Tartit with Imharhan
Live from the Sahara (Clermont Music, 2013)
Set for release on November 12th on the Clermont Music label, two groups of the Kel Tamasheq peoples of the Sahara, Tartit and Imharhan invite the listener into the inner circle on Live from the Sahara for a bare bones listen into the music that has bubbled up from years of hard living, drought, rebellion and an endless sky days spent in refugee camps.
Live from the Sahara is part of the performances from the Festival au Desert 2012 in Timbuktu, Mali. Not so easy a task running a festival and recording performances when your country is in flux with rebels, government forces and Islamic extremists all looking to make gains in territory and influence, but these performances do stand out as a testament to sheer will and utter delight these musicians and singers take in the celebration of their people and traditions.
These desert blues groups Tartit and Imharhan have parted ways with the older Kel Tamasheq tradition of keeping strict social lines, partially a result of refugee camp living and partially due to the upheavals and war, to maintain a level playing field where craftspeople, griots and nobles come together to sing, dance and perform. It’s through this music that both Tartit and Imharhan come together to not only perform, but call for an end to the conflicts and seek out a lasting social justice.

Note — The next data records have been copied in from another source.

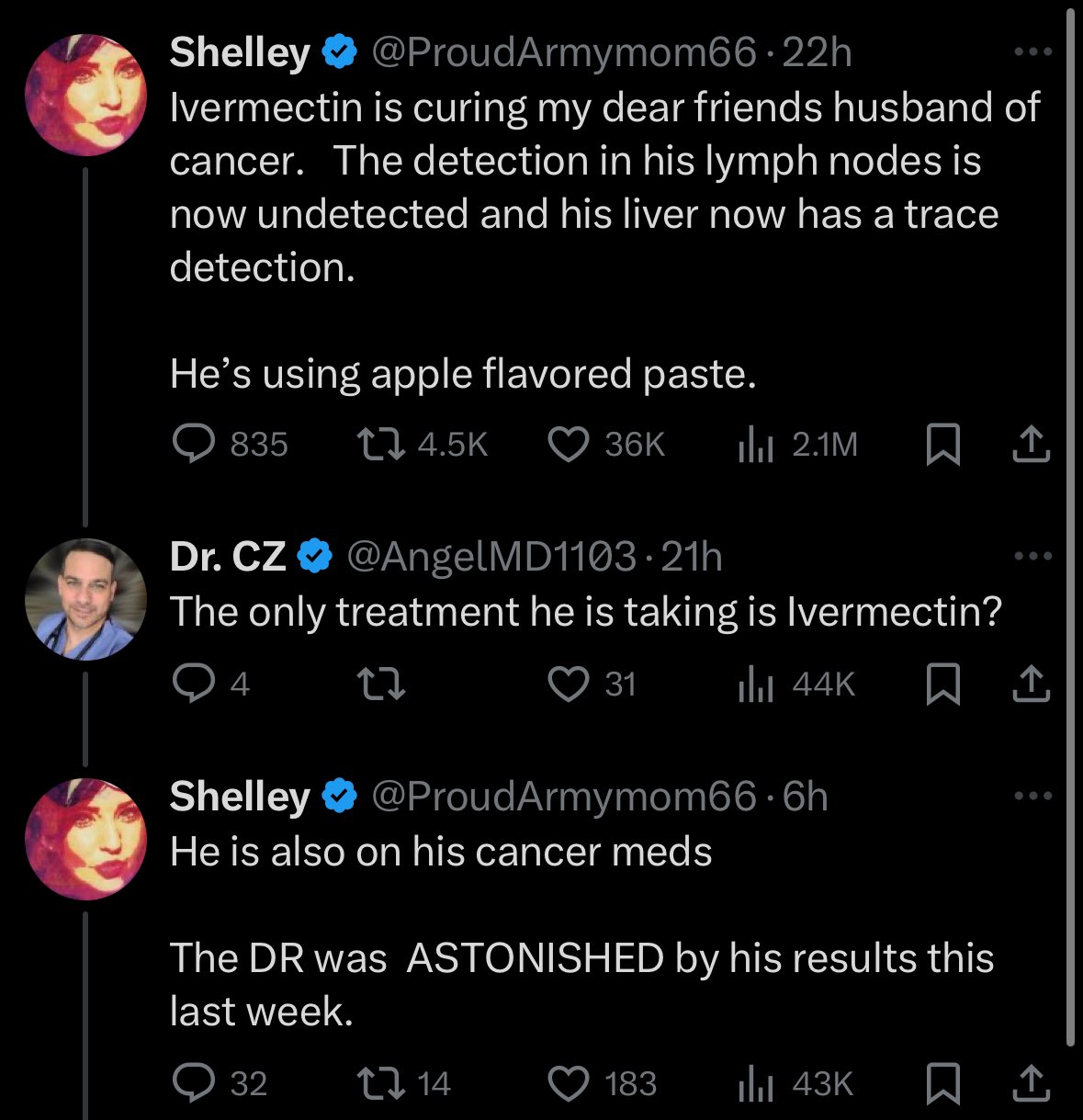The width and height of the screenshot is (1083, 1120).
Task: Bookmark Shelley's first tweet
Action: coord(942,446)
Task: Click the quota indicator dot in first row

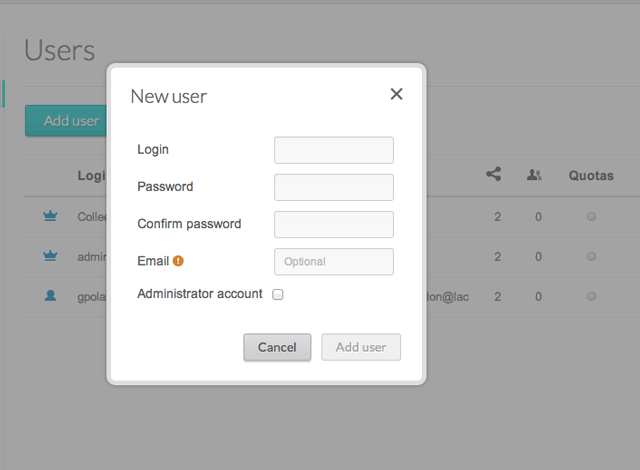Action: coord(591,216)
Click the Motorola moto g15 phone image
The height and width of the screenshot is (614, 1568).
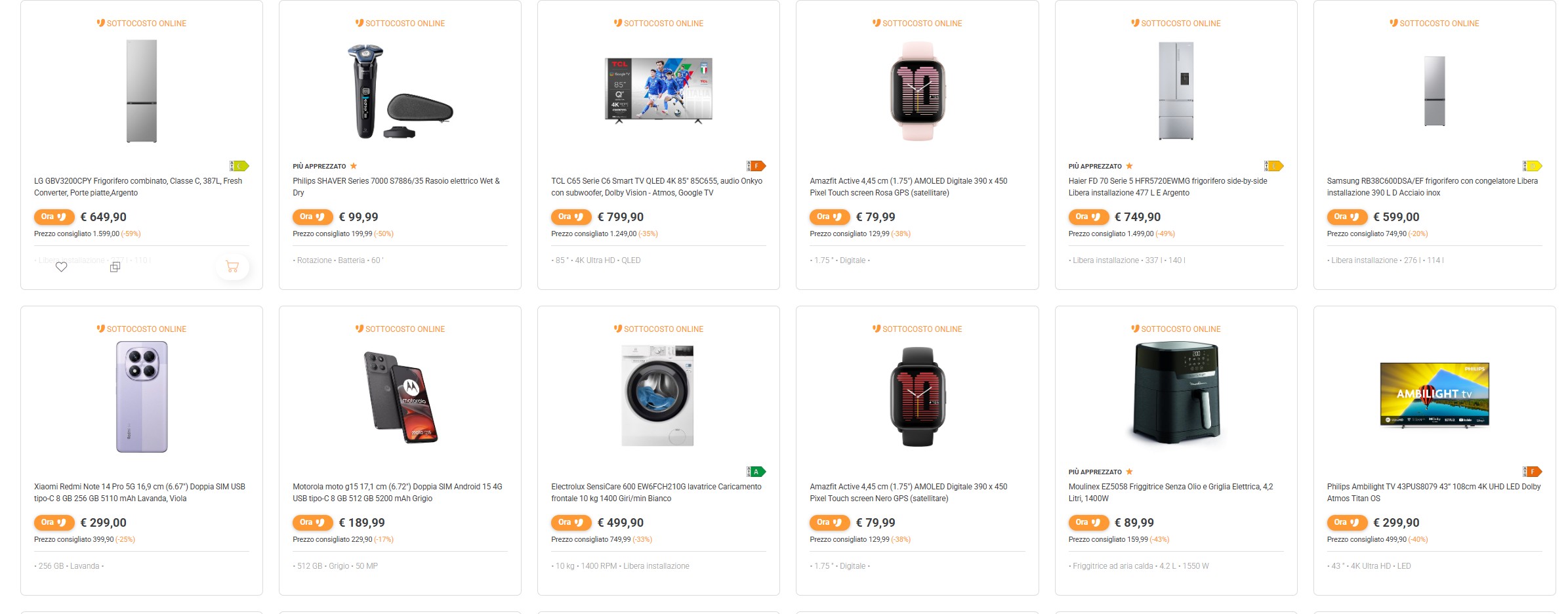click(400, 397)
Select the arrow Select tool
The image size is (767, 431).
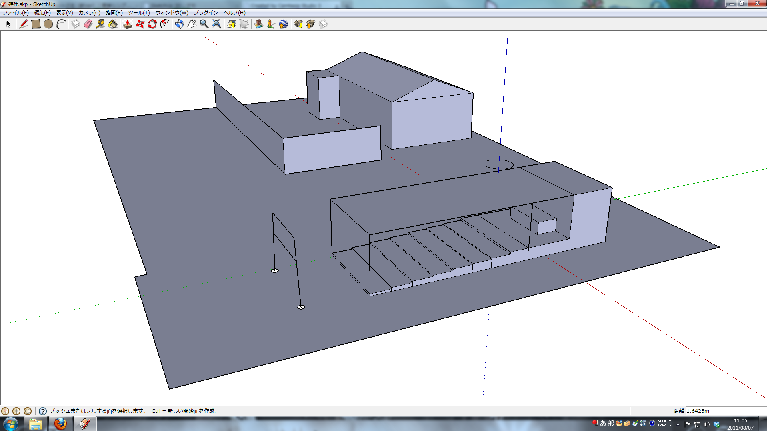point(7,24)
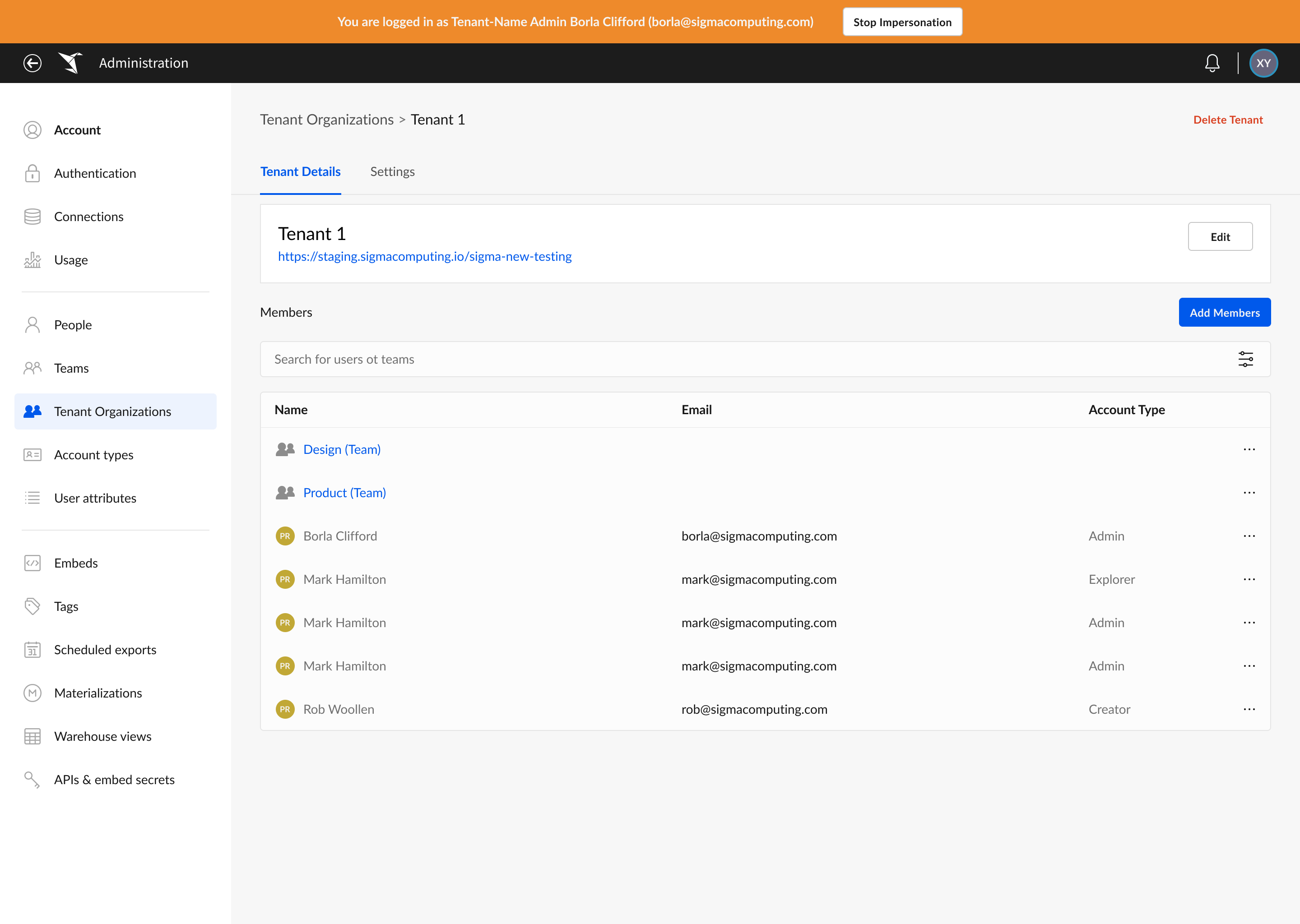This screenshot has height=924, width=1300.
Task: Open more options for Borla Clifford row
Action: pos(1249,536)
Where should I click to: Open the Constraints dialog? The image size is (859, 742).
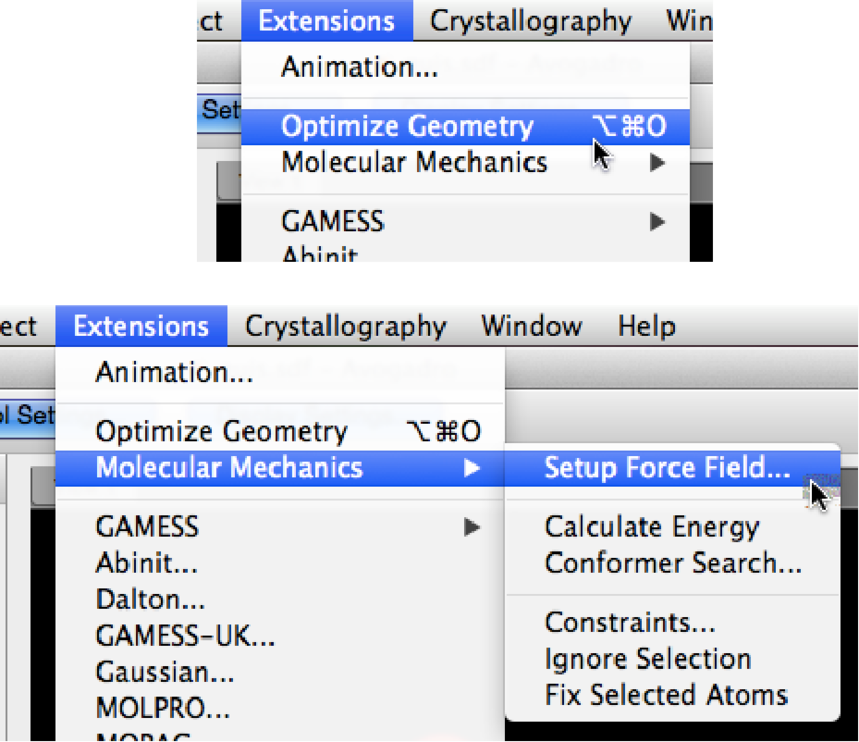(629, 623)
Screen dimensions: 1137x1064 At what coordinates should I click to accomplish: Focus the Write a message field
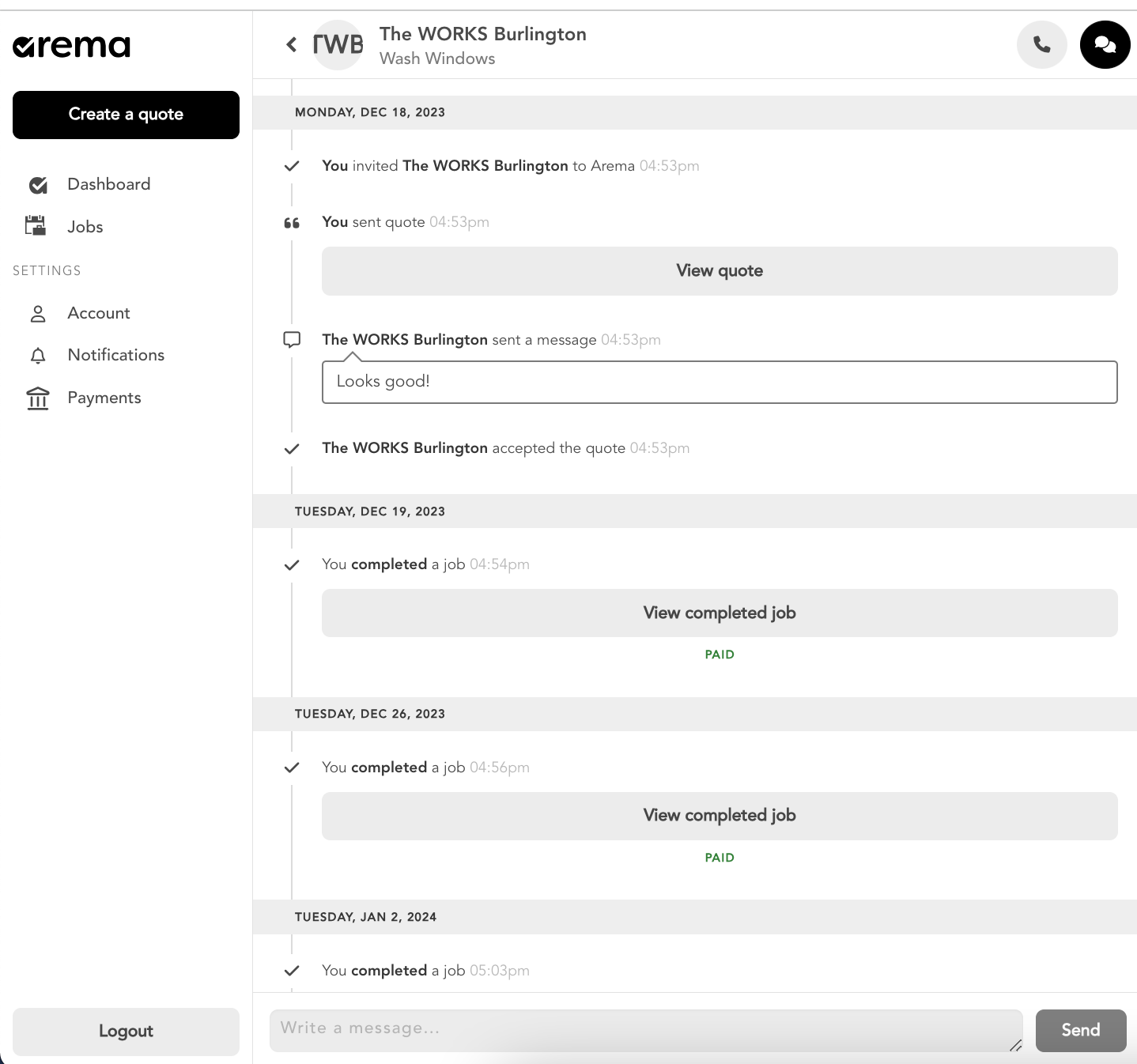[640, 1029]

The Festival au Desert is Mali’s prime meeting place for an exchange of those ideas, but it’s also a chance opportunity to perform and jam with another group. Tartit, with the recordings Abacabok and Ichichila to their credit, and Imharhan, who appears on the Live from Festival au Desert, Timbuktu, come together on Live from the Sahara to share a couple of tracks.
Relying on the traditional stringed instrument called the tehardent, the hand drum called a tinde and the violin called an imzad, Tartit works through the first six tracks of Live from the Sahara. Opening with “Dehebo,” Tartit launches into mesmerizing chanting vocals, handclaps and spare percussion, before offering up traditional pieces like “Diabba” and “Tagnanine.” They tackle the issues of ignorance and illiteracy and a need for education on “Aljahalat” and asking for democracy on “Democratie.” While some of these tracks might come off as raw and unvarnished and perhaps recorded under not optimal circumstances, the vocals and vocalizations, like ululations and something that comes across as rhythmic hissing, of Tartit prove to be potent and powerful.
The singers and guitarists of Imharhan blend their sound with Tartit on tracks “Abacabok (Part 2)” and “Dima Dima,” and provide that familiar guitar-slicked sound on “Aicha Talammomt.”
One of the standout tracks of Live from the Sahara, and my personal favorite, it the savagely powerful “Abacabok (Part 1).” Spare with handclaps, the tehardent and vocalizations, this track is possessed by some primal, gut wrenching vocals that any old time blues shouter would be proud of in this devotional to a Sufi great grandfather in hopes that he returns.
In another offering from the Festival au Desert, Live from the Sahara builds upon the resiliency of these musicians as they move forward in their efforts to create a new music while honoring their pasts.